On Sun, May 24, 2020 at 02:14:46AM -0700, Christoph Hellwig wrote:
> I really, really hate the pointless use of shits where the
> multiplication makes it obvious what is going on, and still allows
> the compiler to opimize it in whatever way it wants.

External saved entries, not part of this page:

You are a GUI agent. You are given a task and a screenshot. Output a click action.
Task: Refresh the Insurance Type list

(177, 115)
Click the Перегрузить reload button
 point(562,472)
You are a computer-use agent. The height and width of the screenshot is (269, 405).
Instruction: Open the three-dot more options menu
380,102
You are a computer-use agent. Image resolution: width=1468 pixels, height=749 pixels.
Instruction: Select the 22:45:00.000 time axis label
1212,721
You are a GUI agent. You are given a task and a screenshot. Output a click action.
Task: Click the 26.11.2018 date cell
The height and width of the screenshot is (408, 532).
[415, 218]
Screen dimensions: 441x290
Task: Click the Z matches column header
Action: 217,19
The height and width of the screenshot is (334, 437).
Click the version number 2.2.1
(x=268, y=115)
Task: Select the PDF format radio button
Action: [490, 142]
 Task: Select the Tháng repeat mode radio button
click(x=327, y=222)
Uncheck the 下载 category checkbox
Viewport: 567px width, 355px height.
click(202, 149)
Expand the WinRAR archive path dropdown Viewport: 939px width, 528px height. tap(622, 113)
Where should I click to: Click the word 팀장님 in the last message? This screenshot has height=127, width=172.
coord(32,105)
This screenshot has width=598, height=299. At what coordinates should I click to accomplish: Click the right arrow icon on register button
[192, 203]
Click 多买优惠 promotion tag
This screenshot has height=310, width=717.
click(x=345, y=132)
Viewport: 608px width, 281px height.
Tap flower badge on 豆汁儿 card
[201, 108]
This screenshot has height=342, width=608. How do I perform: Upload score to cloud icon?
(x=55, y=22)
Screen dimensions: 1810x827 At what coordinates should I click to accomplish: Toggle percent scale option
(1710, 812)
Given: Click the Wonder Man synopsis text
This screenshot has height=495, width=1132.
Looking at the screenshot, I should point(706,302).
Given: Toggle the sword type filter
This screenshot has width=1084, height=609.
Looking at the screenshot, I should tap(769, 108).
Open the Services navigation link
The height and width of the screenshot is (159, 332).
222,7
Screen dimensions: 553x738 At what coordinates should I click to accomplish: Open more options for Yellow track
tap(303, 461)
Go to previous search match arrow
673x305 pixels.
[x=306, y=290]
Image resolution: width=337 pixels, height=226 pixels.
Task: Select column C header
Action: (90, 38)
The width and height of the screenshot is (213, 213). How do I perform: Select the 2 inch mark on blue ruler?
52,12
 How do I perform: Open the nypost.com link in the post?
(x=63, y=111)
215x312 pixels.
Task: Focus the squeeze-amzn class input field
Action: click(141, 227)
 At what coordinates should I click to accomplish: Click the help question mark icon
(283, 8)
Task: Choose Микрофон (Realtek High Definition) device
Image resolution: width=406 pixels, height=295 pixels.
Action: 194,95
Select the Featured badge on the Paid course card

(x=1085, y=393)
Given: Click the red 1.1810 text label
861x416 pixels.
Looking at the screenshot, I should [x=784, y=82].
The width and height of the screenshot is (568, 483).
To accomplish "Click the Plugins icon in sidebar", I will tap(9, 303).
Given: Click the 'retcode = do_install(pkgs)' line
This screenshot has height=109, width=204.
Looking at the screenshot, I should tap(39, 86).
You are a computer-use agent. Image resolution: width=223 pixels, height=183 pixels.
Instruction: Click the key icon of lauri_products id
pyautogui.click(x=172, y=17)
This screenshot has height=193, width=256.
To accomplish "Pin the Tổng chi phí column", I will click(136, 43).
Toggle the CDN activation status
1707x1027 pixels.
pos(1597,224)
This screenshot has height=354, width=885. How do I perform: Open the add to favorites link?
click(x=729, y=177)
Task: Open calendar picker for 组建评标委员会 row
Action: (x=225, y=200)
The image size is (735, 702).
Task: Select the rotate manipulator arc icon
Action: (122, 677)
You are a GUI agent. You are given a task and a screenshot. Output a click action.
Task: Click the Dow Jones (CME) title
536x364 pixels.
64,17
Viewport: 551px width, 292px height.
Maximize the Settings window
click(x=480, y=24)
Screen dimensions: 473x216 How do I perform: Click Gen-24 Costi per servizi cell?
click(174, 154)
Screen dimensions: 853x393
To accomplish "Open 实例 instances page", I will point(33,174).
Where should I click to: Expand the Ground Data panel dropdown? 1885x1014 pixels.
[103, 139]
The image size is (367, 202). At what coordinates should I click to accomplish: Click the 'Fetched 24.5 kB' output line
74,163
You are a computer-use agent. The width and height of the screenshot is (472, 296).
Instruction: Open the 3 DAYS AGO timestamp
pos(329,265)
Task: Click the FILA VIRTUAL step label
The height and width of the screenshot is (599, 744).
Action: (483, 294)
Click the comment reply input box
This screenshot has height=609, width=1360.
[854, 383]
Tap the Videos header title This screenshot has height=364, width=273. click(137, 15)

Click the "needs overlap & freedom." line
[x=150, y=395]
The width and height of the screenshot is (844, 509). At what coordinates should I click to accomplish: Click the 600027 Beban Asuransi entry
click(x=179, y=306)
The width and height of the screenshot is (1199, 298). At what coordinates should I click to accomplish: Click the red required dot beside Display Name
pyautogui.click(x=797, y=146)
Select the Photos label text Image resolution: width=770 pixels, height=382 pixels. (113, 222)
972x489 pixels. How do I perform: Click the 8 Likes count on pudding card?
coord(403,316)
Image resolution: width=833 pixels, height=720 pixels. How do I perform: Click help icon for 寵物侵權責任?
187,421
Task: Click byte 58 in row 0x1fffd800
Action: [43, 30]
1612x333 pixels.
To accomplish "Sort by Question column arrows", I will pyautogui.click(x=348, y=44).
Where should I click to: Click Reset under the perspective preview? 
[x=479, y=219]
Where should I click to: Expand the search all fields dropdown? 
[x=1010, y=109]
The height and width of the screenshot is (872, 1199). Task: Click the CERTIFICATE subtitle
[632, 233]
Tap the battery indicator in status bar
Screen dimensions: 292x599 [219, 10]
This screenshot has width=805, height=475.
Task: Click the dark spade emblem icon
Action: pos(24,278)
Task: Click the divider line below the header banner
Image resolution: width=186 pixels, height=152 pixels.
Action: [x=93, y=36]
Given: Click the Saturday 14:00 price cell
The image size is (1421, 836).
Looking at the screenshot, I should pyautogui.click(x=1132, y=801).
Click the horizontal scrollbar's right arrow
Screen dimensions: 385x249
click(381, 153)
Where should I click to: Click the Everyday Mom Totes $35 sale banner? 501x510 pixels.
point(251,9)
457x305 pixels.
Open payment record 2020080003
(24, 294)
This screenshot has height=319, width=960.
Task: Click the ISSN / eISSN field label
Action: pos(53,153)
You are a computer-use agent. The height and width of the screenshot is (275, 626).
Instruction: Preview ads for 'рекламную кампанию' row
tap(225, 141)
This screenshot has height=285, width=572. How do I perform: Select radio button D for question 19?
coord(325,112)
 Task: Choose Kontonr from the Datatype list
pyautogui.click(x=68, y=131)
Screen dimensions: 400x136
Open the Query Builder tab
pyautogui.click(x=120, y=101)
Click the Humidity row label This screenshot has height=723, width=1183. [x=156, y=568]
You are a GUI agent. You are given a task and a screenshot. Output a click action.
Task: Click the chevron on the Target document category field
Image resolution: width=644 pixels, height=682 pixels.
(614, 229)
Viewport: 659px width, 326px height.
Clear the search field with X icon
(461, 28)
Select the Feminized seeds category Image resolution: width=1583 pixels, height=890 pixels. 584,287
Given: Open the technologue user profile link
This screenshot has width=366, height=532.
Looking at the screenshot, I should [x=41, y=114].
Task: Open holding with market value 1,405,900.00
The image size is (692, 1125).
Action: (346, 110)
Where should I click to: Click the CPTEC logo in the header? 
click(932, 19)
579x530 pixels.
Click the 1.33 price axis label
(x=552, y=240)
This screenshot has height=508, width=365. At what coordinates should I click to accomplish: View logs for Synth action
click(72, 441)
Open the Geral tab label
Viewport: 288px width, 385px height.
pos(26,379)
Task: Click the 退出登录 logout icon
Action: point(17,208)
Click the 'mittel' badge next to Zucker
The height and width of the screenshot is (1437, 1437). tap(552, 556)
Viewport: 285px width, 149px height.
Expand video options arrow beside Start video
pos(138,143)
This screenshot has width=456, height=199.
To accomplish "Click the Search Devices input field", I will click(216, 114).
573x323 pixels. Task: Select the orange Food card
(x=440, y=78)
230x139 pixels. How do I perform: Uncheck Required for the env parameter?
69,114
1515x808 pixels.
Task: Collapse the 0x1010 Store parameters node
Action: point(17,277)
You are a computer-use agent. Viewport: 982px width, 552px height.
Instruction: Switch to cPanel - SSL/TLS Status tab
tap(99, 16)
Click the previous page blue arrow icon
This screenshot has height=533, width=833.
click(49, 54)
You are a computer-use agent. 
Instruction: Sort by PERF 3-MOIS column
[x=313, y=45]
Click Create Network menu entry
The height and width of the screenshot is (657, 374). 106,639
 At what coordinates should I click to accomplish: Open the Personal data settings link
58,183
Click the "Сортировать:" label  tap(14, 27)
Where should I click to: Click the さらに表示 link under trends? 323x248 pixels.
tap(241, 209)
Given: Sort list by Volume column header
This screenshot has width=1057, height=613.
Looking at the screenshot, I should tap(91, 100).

<grumble> Fine, I'll change it back....

--D

^ permalink raw reply	[flat|nested] 13+ messages in thread

* [PATCH v2 3/4] xfs: refactor xfs_iomap_prealloc_size
  2020-05-23 16:49 ` [PATCH 3/4] xfs: refactor xfs_iomap_prealloc_size Darrick J. Wong
@ 2020-05-24 17:17   ` Darrick J. Wong
  2020-05-26 13:46     ` Brian Foster
  0 siblings, 1 reply; 13+ messages in thread
From: Darrick J. Wong @ 2020-05-24 17:17 UTC (permalink / raw)
  To: Christoph Hellwig, Christoph Hellwig, linux-xfs, bfoster

From: Darrick J. Wong <darrick.wong@oracle.com>

Refactor xfs_iomap_prealloc_size to be the function that dynamically
computes the per-file preallocation size by moving the allocsize= case
to the caller.  Break up the huge comment preceding the function to
annotate the relevant parts of the code, and remove the impossible
check_writeio case.

Suggested-by: Christoph Hellwig <hch@infradead.org>
Signed-off-by: Darrick J. Wong <darrick.wong@oracle.com>
Reviewed-by: Christoph Hellwig <hch@lst.de>
---
v2: minor rebase due to changes in previous patch
---
 fs/xfs/xfs_iomap.c |   83 ++++++++++++++++++++++------------------------------
 1 file changed, 35 insertions(+), 48 deletions(-)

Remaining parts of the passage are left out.